Yes, yes, and hell yes.
But the business model isn’t there. At least, it’s not there when one is trying to repurpose a silo-ed business solution (with data in the silo) into a data platform.
Keep in mind, don’t confuse data platform with big data or with a data lake. In my mind, big data is about finding insights and patters in large datasets. A data lake is a general way of storing data to make sure that response time is fast without sacrificing data integrity (so perhaps caching information closer to where it’s needed and dealing with how to make sure the latest updates are cached, etc).
But I digress.
Boards don’t hit back, and databases don’t exist in abstract. We need to share data to innovate, and we also need to ensure that those using the data don’t impact other applications using it (and the other concerns I’ve listed above). The way we’ve solved the “impact problem” in the past was to simply not share. Or, better said, not share too much (“don’t tell anyone I’ve given you this… now go away”).
But, that’s exactly the opposite of the outcome we want. It doesn’t make sense that we’d behave the way we do, unless there’s more concern over the issues I raise above than the technical concerns of providing access (which are actually quite simple).

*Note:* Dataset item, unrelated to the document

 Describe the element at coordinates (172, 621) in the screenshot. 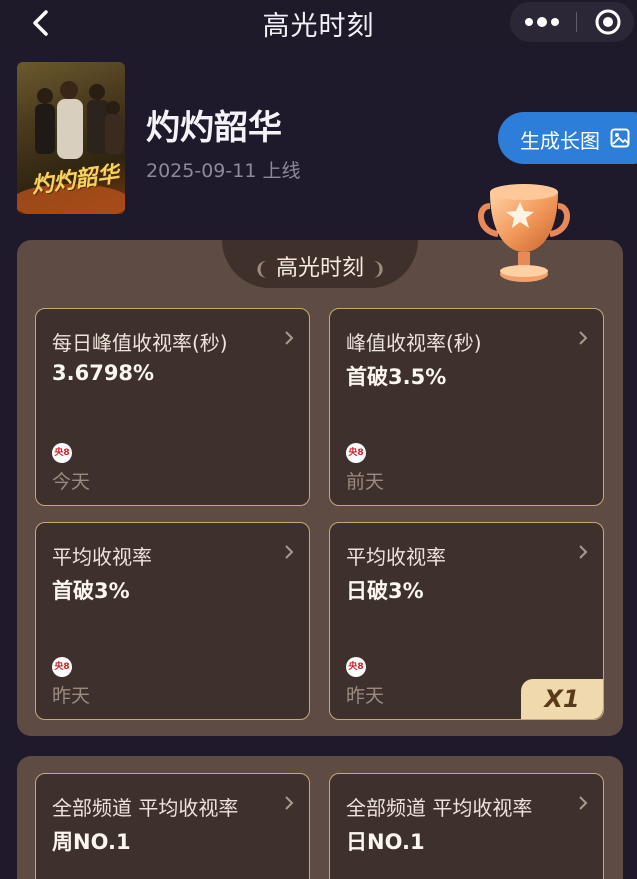

I see `stat-card-average: 平均收视率 首破3% 央8 昨天` at that location.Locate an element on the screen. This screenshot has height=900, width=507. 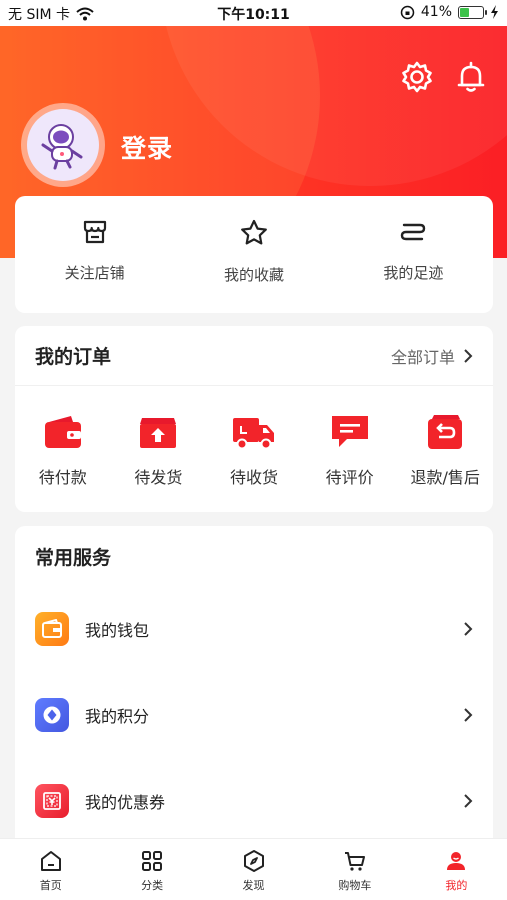
tab-label: 发现 is located at coordinates (254, 886).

People think IoT requires new sensors and all that… and in part it does. However, there’s so much data collected and available today that’s simply not used. Don’t believe me? Next time you have a failure, look me in the eyes and tell me that data that would have let you know there was an imminent problem doesn’t exist. The problem is that data is too hard to get in real world settings when it’s not just about the SQL query (or API call) but about “how the heck does all this stuff work together even when we don’t report to the same person?”
This is why a data platform is needed. Abstracting away from the actual data store, you can provide policy based access that scales properly, and delivers a level of governance necessary to balance regulatory/privacy concerns with business competitiveness.
Anyways, a short post with some food for thought based on some work I’ve been doing on Smart City data platforms like this one for transport data. Stay warm.